ATFI is focused on educating the public and policymakers about the negative impact that tolling existing interstates will have on citizens, businesses, and the U.S. economy.
"Since its inception, The Federal Interstate Highway System has facilitated unrestricted commerce and travel throughout the country", says Jay Perron, ATFI member and Vice President of Government Affairs and Public Policy for the International Franchise Association. "It is vital to the U.S. supply chain and has revolutionized the way America does business. Tolling existing interstates would reverse this progress, raising costs for travelers, businesses, and consumers, and harming the many businesses and communities located along interstate routes subject to new tolls."
While federal law prohibits tolls on existing Interstate highway lanes, a federal pilot program allows three states to place tolls on existing lanes within their borders.
Since the program was created, numerous states have spent millions of dollars seeking Federal Highway Administration approval. But due to public opposition, among other reasons, not one state has implemented tolling under the program.
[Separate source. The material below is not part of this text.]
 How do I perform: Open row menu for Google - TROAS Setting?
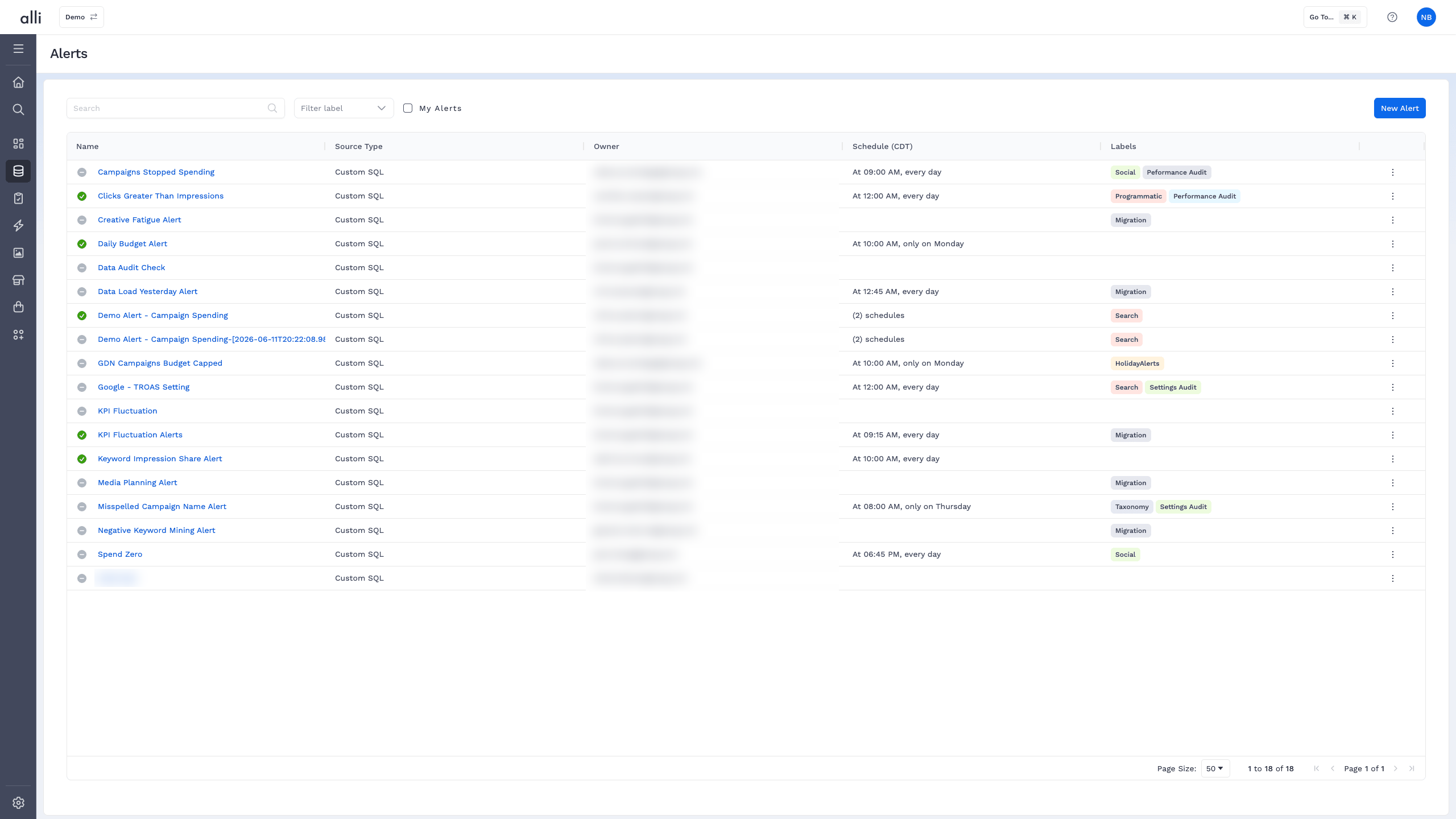click(x=1392, y=387)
ATFI is calling on Congress to repeal the pilot program.
With Congress debating long-term transportation funding and states looking for additional revenue, the tolling industry is pressuring lawmakers to open existing federal interstate capacity to tolls.
Numerous studies analyzing the impacts of tolling existing interstate lanes have found that tolls create significant traffic diversion onto secondary roads, carry an astronomically high cost to administer and hurt the local and regional economies surrounding the toll facilities.
President Obama's announcement yesterday brought the transportation funding debate to center-stage and demonstrated that there are many options being discussed.
Hayes Framme, spokesman for ATFI stated, "We know that Congress must find funding to meet our transportation infrastructure challenges. However, time and again, tolls have proven to be an unreliable, expensive, and inefficient means of generating revenue for roads."